Her eyebrows arched with skepticism. “Loves the basement?”
“He gets to be away from the SAC,” he said, referring to the special agent in charge. “Then there’s the asshole ASACs like me.”
She raised her palms in surrender. “The basement is wonderful. St. Paul is good. It’s all good. I’m sorry I opened my mouth.”
“This is not some punishment. I asked for you, lady.”
Not even attempting to hide her disbelief, she crossed her arms over her chest. “Why?”
“That al-Qaeda cell you ferreted out in St. Louis. Your work on that RICO bust in Baton Rouge. Serial bank robber in New Orleans.”
“That last one was my partner’s doing.”
“Bullshit,” he said. “I checked around. It was yours, all the way. You don’t like to take the credit, do you?”
“Some of my colleagues would say too much of my work relies on…” She searched for the right word. “Hunches.”
“Professional jealousy.”
“My bosses haven’t approved of my methods, either.”
“Proof’s in the results, and you’ve had stellar results.” He skipped a beat before he added: “Most of the time.”
Those last four words made her cringe.
Most of the time.
He’d added that qualifier so she knew how cognizant he was of her previous missteps, the episodes when she’d come up with blanks in trying to use her sight, or sabotaged cases by misinterpreting what she’d observed. “Appreciate the kind words,” she said dryly. “Really. The basement in St. Paul is great. Hell. Minneapolis Division
does
cover the Dakotas. Could have ended up in a root cellar in Minot.”
“That’s the spirit,” he said flatly.
Around a bend in the path rattled a gurney flanked by four men. “Can we take it?” asked one of the ME crew.
“All yours,” said Garcia. He and Bernadette stepped off the trail and let them by. The pair stepped back on the path and continued walking. “Did you find a decent place to live?”
“Bought a condo. Loft in Lowertown.”
“You can roll out of bed and walk to work.”
“In five minutes,” she said.
“You run? There’re some great paths along the river.”
“What have they got for dirt trails close to the city? I’ve got a bike.”
“I’ve seen bicycles along the river downtown. On the trails right here in the park, for that matter. Lots of bikes.”
“Not
my
kind of bike.” She grinned. “That’s okay.
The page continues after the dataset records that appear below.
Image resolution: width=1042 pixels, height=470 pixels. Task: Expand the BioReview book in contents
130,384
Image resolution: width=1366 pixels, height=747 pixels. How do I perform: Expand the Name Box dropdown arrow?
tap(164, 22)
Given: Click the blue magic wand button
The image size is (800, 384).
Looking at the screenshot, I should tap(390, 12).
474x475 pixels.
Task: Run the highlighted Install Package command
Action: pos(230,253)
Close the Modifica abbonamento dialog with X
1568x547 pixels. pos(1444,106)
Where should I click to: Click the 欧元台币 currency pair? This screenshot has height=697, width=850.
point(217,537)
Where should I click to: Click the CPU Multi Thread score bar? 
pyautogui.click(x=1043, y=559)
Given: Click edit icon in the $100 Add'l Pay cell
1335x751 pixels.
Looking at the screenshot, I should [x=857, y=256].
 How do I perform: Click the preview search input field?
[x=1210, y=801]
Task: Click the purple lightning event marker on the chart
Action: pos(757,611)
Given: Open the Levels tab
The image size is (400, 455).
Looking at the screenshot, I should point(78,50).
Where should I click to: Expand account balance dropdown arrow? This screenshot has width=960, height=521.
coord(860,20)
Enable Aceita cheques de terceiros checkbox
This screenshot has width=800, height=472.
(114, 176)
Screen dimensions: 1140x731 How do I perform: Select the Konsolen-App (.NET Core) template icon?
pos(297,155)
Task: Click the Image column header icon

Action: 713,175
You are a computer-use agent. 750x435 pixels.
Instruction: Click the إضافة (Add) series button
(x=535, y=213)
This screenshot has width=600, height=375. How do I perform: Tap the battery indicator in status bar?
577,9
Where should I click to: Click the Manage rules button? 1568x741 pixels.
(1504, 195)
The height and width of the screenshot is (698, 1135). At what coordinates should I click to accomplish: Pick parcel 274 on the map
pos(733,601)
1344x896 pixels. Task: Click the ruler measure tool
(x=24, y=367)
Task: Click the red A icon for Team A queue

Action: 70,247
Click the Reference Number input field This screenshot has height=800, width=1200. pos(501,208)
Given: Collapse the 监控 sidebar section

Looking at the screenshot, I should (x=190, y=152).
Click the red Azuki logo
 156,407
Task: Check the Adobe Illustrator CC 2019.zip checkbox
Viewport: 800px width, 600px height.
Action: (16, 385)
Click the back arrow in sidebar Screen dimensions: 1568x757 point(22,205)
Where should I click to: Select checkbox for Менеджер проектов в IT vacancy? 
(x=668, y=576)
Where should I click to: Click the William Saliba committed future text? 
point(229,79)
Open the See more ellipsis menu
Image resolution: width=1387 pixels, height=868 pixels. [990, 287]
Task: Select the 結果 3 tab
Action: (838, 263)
I’ll figure it out. Reorient myself. Figure out what’s where.” She paused and then asked: “Still got some churches downtown?”
“Three Catholic churches. Some other denominations, too.”
“Catholic works.”
The walking path emptied out into the picnic area. The pair cut through it and headed for the parking lot. Half of the uniforms and all of the boats had cleared out. The paramedics were gone. The Vang brothers had left for home. The cops’ crime-scene van was still there, but there was no activity around the vehicle. The ME’s hearse had a guy leaning against the driver’s side. A news helicopter hovered overhead. “There they are,” said Garcia, his eyes to the sky.